___ Dataset rows

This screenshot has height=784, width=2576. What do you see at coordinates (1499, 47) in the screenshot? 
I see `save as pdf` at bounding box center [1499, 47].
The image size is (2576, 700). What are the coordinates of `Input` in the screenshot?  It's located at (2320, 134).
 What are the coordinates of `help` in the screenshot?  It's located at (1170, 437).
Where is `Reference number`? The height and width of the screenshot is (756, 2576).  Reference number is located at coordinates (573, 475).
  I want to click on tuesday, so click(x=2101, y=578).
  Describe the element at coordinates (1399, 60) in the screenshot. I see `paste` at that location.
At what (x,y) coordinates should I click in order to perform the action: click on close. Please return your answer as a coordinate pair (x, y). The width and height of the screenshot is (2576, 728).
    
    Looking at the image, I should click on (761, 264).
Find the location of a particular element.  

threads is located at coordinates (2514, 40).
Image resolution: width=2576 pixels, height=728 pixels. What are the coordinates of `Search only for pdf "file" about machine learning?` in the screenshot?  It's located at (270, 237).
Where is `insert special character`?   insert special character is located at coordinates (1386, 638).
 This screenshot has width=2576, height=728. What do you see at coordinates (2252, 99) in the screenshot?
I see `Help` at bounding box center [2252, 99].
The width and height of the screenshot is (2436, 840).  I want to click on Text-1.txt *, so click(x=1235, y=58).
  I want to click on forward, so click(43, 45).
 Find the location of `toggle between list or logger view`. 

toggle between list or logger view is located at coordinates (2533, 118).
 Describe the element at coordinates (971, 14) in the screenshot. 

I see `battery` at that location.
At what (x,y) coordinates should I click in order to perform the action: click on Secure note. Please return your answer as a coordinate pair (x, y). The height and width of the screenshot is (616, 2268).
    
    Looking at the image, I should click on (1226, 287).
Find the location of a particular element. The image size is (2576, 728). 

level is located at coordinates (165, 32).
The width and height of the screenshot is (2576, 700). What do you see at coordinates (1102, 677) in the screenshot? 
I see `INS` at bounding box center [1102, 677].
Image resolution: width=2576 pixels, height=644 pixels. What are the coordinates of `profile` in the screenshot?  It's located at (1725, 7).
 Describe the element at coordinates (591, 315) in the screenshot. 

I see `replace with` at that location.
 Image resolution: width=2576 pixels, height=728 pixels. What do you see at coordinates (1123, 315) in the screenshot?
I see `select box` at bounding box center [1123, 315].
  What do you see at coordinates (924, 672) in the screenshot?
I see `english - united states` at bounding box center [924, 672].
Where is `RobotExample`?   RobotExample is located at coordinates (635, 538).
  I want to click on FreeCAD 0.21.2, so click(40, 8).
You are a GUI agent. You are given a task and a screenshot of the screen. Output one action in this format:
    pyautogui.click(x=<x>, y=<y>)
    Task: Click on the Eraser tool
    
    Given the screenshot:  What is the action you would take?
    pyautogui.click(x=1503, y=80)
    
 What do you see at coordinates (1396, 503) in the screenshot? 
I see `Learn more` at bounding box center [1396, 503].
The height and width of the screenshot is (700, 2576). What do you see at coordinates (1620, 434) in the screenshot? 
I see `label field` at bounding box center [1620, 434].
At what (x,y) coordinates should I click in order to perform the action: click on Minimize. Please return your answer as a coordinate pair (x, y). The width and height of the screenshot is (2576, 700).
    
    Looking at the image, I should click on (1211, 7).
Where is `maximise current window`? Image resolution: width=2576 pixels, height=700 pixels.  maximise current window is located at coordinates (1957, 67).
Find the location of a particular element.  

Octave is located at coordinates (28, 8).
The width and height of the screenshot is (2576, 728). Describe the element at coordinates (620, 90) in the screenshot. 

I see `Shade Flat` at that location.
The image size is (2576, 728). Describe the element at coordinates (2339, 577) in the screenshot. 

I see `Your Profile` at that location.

______

▶ **Your instructions**
Copy out the lines from the start of the items through the line containing "The image size is (2576, 700).", inclusive, with nothing changed.

▶ **Task solution**
This screenshot has height=784, width=2576. What do you see at coordinates (1499, 47) in the screenshot? 
I see `save as pdf` at bounding box center [1499, 47].
The image size is (2576, 700). What are the coordinates of `Input` in the screenshot?  It's located at (2320, 134).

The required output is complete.